Our client provides a cloud-based platform that helps leading software vendors gain insight into how their solutions are being used. Specifically, the platform enables detecting which features are used most and least, visualise user paths, and see what challenges they face. This data allows software companies to know what really matters to end users in order to supply a more valuable product.

Business Challenge

The client was maintaining an existing intelligence solution basically aimed at desktop applications. The client’s idea was to create a brand-new on-premises solution for both web and desktop applications using a newer technology stack. The buyers of the solution were expected to be able to integrate it into their products to obtain information on how users interact with them, what features they use and how exactly this process takes place. The expected system needed to be easy to install, maintain and update. Also, the system had to be flexible and allow for various metrics from client applications to be gathered and used afterwards when building reports.

Solution

At first glance, it was apparent that the system needed to be divided into server components, clients and SDK components. A requirement was to provide JavaScript- and C-language-based SDKs that would work identically to the same API endpoints. The server API had to support the client’s SDK components, consume incoming data and build predefined and custom reports. The client UI component was required to display report data in charts with various custom settings.

Client SDK Components

A web-based SDK component was built using pure JavaScript and ECMAScript-5 to cover almost all possible browsers. A C-language dynamic link library was developed to support desktop applications. Both components have zero tolerance for errors; any error must be caught before it can crash the host application. Therefore, the components handle all errors inside and return a result indicating whether the operation was successfully completed.

Storage

Storage has been divided into relational and nonrelational databases. The relational database is used in the regular way to store information such as user credentials, preferences, report structures and their settings and filters. PostgreSQL was the simple choice to cover everything we needed on this front.

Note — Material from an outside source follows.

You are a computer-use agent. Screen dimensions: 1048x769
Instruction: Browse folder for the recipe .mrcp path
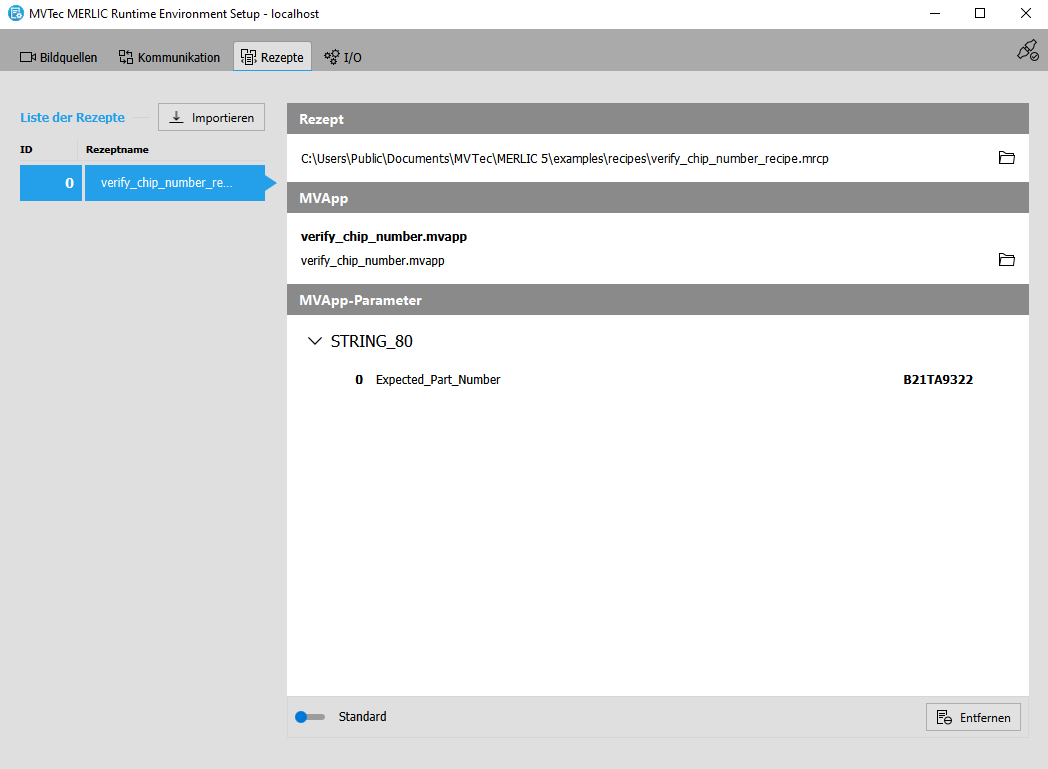tap(1006, 158)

Choosing which nonrelational data engine to use was not easy. After an investigation, we agreed to use the time series database InfluxDB to store incoming event data. The schemaless approach seemed very attractive, as the client application could send undetermined data, and we were required to store it all. We implemented a proof-of-concept, and it worked well on smaller volumes of data. However, once we created performance tests, it became clear that InfluxDB could not handle our workload profile.

After some further investigation, we settled on ClickHouse. It is a column-oriented database, but it uses a strict schema, unlike InfluxDB. Therefore, we created a bunch of general-purpose columns that clients must bind to the metrics they gather. ClickHouse has demonstrated high performance under the required workload profile.

Server-Side Components

Two dedicated server-side components were created. One of them accepts, validates and normalises incoming event data before finally pushing it to ClickHouse via an intermediate buffer. Another component is responsible for the authentication/authorisation of users, handling incoming requests for reports, building the reports and sending them to the UI component. Both server components share ClickHouse and PostgreSQL as data access levels.

UI Component

The UI has been built as a single-page application with a React library. It is the starting point for end users to observe and manipulate the gathered event data. The user interface allows users to go through predefined reports, apply various filters to the overall data, copy reports and rename them to keep an eye on them later. The D3.js library has been utilised to display data with bar, stack, line, pie and other types of charts, including Sankey diagrams, to show users’ paths in the application.

The diagram of the system’s final components looked like this:

system components

Results

We have created a heterogeneous system to be used on-premises by the customers. It consists of several client- and server-side components to support the entire data flow. The system supports versioning and is delivered using Docker. The scalability level was confirmed using performance and stress testing. Nevertheless, there remain ways to improve the scalability using ClickHouse’s clustering features in the future.